Network organisation for the 21st century : turbulence - 4 views

  • On the Virtues of Being Popular In any network, some nodes are more connected than others, making them ‘hubs’. This is a recurring pattern in the evolution of successful networks, ranging from the world wide web to many natural ecosystems. A ‘hub’ is not just a node with a few more connections than a usual node; a hub has connections to many other nodes – many quite distant – and also connects many disparate nodes (nodes of very different types). If you were to count all the connections each node has, you would get a mathematical distribution called a ‘power-law’ distribution with relatively few hyper-connected nodes – hubs – and a ‘long tail’ of less connected nodes.
  • Unlike networks that have a normal or random distribution of connections, networks that have a power-law distribution of connections are ‘scale-free,’ which means that no matter how many more nodes are added to the network, the dynamics and structure remain the same. This seems to be a sweet spot in the evolution of networks for stability and efficiency. The network can get bigger without drastic changes to its function.
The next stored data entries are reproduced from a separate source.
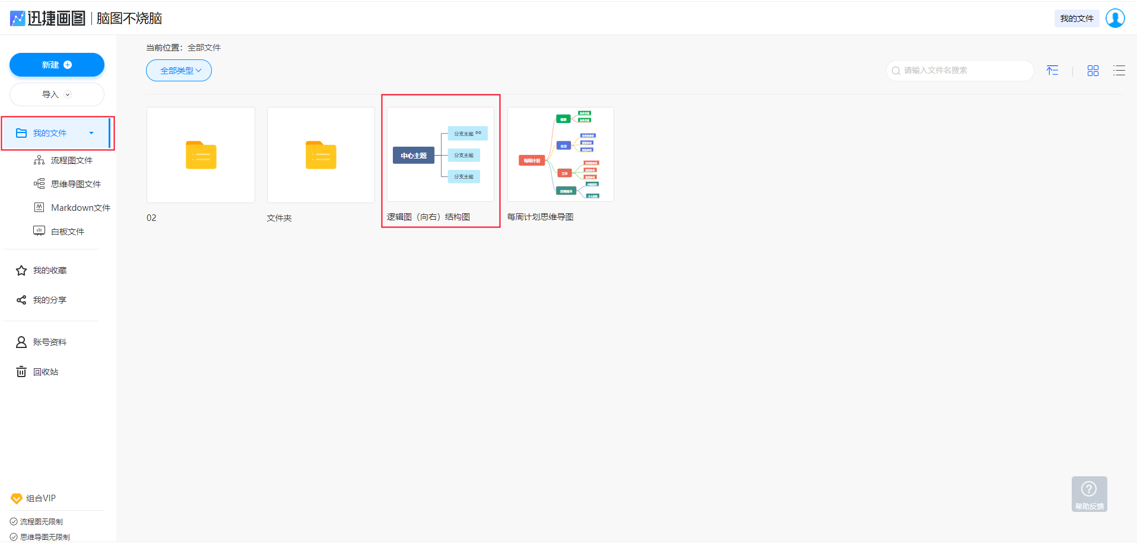Switch to grid view layout
The height and width of the screenshot is (544, 1137).
[x=1092, y=71]
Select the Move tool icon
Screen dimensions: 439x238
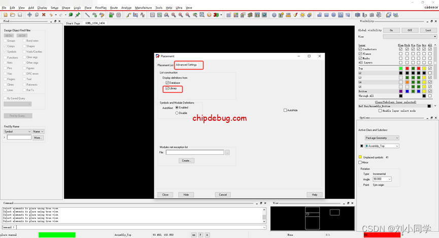(x=29, y=15)
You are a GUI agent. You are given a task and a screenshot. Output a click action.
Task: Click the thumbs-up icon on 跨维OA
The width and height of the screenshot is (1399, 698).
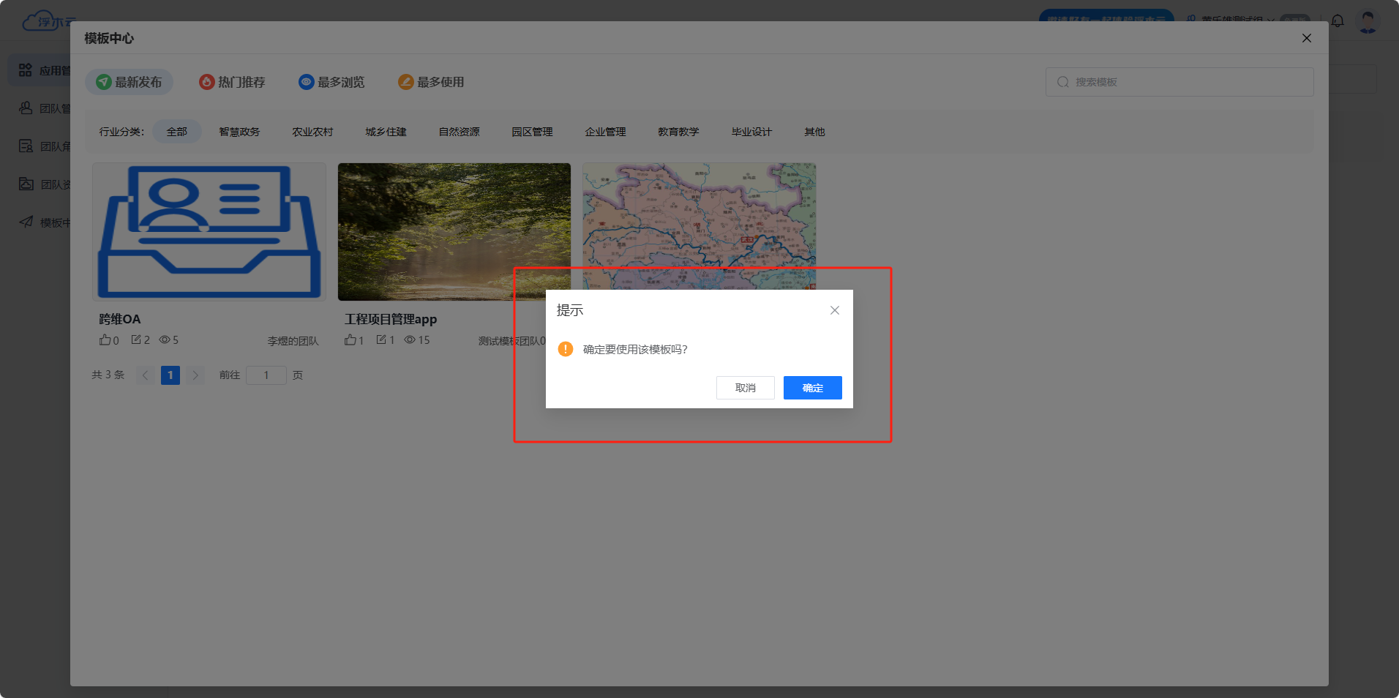105,340
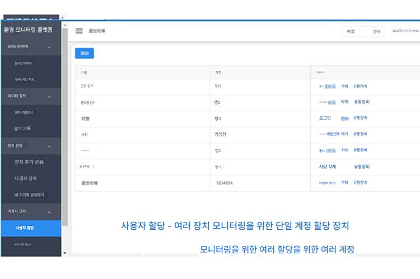Toggle the hamburger menu icon
The height and width of the screenshot is (279, 420).
click(x=79, y=31)
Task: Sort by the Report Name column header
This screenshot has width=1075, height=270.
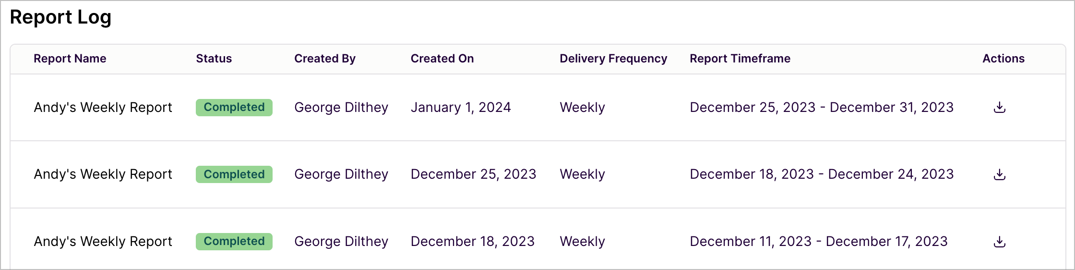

  • The Surprising Strength of the Long Tail There is a looming contradiction: how can we have hubs and still have a strong network of dense connections that is not dependent on them? Don’t hubs lead to the emergence of permanent, entrenched leaders, centralisation and other well-documented problems? There is something of a tension here: the point is not simply that we should develop hubs, but that we have to simultaneously ensure that the hubs are never allowed to become static, and that they’re at least partially redundant. Sounds complicated, but healthy and resilient networks aren’t characterised simply by the presence of hubs, but also by the ability of hubs to change over time, and the replacement of previous hubs by apparently quite similar hubs.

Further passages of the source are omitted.